(Stored data)
------------------------------------------------

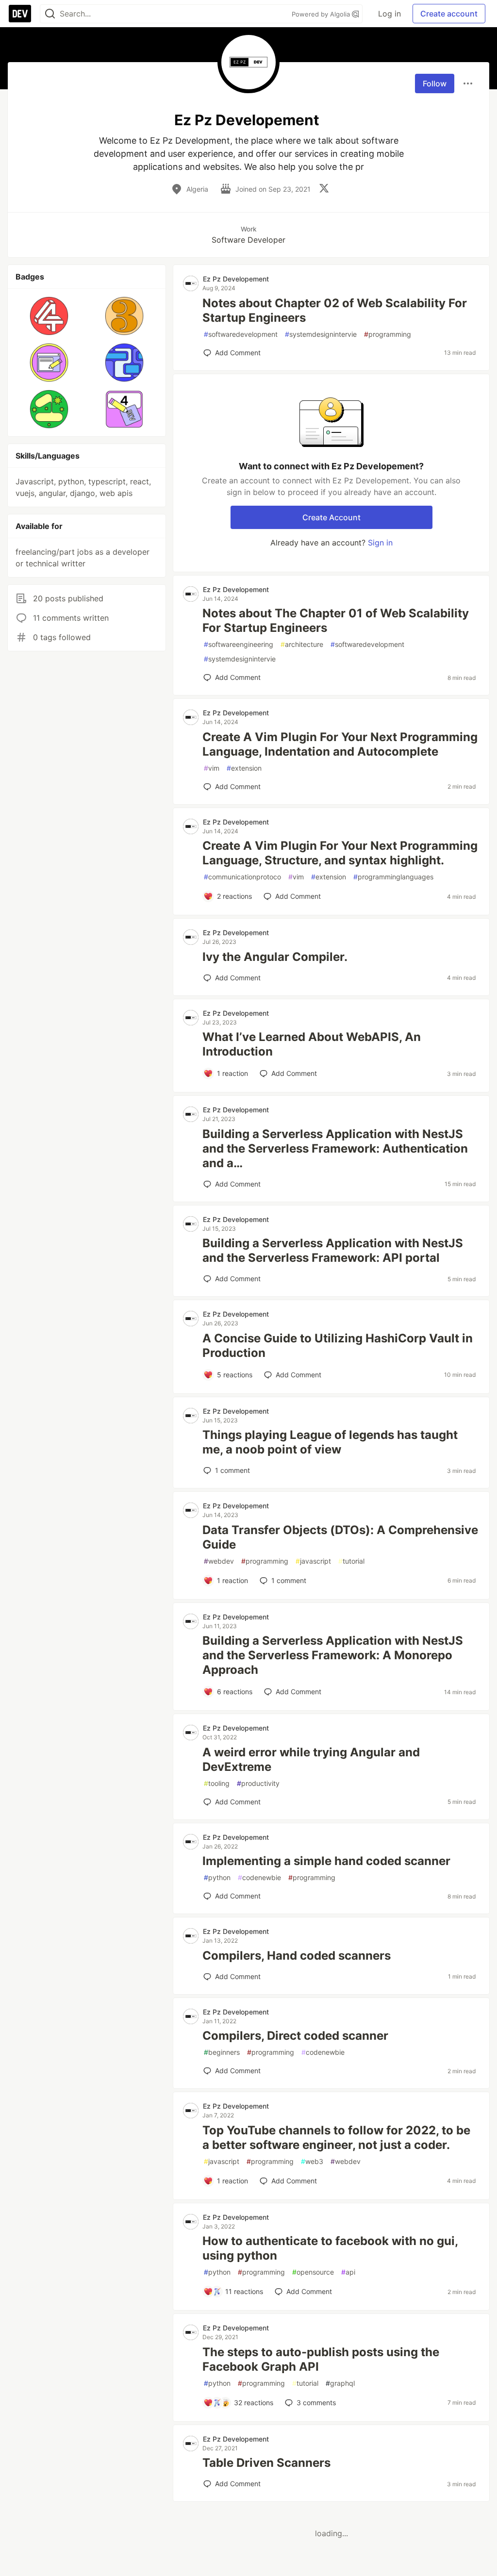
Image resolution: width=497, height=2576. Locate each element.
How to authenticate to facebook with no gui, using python (330, 2248)
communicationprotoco (242, 877)
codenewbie (259, 1877)
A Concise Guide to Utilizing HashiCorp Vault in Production (337, 1345)
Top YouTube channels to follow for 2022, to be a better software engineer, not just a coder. (336, 2137)
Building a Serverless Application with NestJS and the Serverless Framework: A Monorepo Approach (332, 1655)
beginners (222, 2052)
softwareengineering (238, 644)
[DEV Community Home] (20, 13)
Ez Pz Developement (236, 279)
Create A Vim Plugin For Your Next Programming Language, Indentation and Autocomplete (340, 744)
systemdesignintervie (321, 334)
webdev (219, 1561)
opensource (313, 2272)
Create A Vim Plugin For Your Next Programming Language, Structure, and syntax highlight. (340, 853)
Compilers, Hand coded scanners (296, 1956)
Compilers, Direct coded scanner (295, 2036)
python (217, 1877)
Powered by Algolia (322, 14)
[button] (49, 316)
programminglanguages (393, 877)
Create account (449, 13)
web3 (312, 2161)
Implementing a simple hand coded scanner (326, 1861)
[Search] (50, 14)
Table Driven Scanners (266, 2463)
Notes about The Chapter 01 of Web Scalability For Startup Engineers (335, 620)
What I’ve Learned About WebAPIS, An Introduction (311, 1044)
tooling (217, 1783)
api (348, 2272)
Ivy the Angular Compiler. (275, 957)
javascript (313, 1561)
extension (244, 768)
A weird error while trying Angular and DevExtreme (311, 1759)
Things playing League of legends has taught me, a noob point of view (330, 1442)
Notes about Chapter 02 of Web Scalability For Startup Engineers (334, 310)
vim (211, 768)
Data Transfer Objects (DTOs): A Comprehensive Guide (340, 1537)
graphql (340, 2383)
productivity (258, 1783)
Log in (389, 13)
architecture (302, 644)
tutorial (351, 1561)
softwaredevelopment (241, 334)
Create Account (331, 517)
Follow (435, 83)
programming (387, 334)
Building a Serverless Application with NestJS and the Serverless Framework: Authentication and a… (335, 1148)
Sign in (380, 542)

------------------------------------------------

Output every line of the records above unchanged, and keep the pictures out.

THE COMPLETED TASK.
Image resolution: width=497, height=2576. Locate each element.
How to authenticate to facebook with no gui, using python (330, 2248)
communicationprotoco (242, 877)
codenewbie (259, 1877)
A Concise Guide to Utilizing HashiCorp Vault in Production (337, 1345)
Top YouTube channels to follow for 2022, to be a better software engineer, not just a coder. (336, 2137)
Building a Serverless Application with NestJS and the Serverless Framework: A Monorepo Approach (332, 1655)
beginners (222, 2052)
softwareengineering (238, 644)
[DEV Community Home] (20, 13)
Ez Pz Developement (236, 279)
Create A Vim Plugin For Your Next Programming Language, Indentation and Autocomplete (340, 744)
systemdesignintervie (321, 334)
webdev (219, 1561)
opensource (313, 2272)
Create A Vim Plugin For Your Next Programming Language, Structure, and syntax highlight. (340, 853)
Compilers, Hand coded scanners (296, 1956)
Compilers, Direct coded scanner (295, 2036)
python (217, 1877)
Powered by Algolia (322, 14)
[button] (49, 316)
programminglanguages (393, 877)
Create account (449, 13)
web3 (312, 2161)
Implementing a simple hand coded scanner (326, 1861)
[Search] (50, 14)
Table Driven Scanners (266, 2463)
Notes about The Chapter 01 of Web Scalability For Startup Engineers (335, 620)
What I’ve Learned About WebAPIS, An Introduction (311, 1044)
tooling (217, 1783)
api (348, 2272)
Ivy the Angular Compiler. (275, 957)
javascript (313, 1561)
extension (244, 768)
A weird error while trying Angular and DevExtreme (311, 1759)
Things playing League of legends has taught me, a noob point of view (330, 1442)
Notes about Chapter 02 of Web Scalability For Startup Engineers (334, 310)
vim (211, 768)
Data Transfer Objects (DTOs): A Comprehensive Guide (340, 1537)
graphql (340, 2383)
productivity (258, 1783)
Log in (389, 13)
architecture (302, 644)
tutorial (351, 1561)
softwaredevelopment (241, 334)
Create Account (331, 517)
Follow (435, 83)
programming (387, 334)
Building a Serverless Application with NestJS and the Serverless Framework: Authentication and a… (335, 1148)
Sign in (380, 542)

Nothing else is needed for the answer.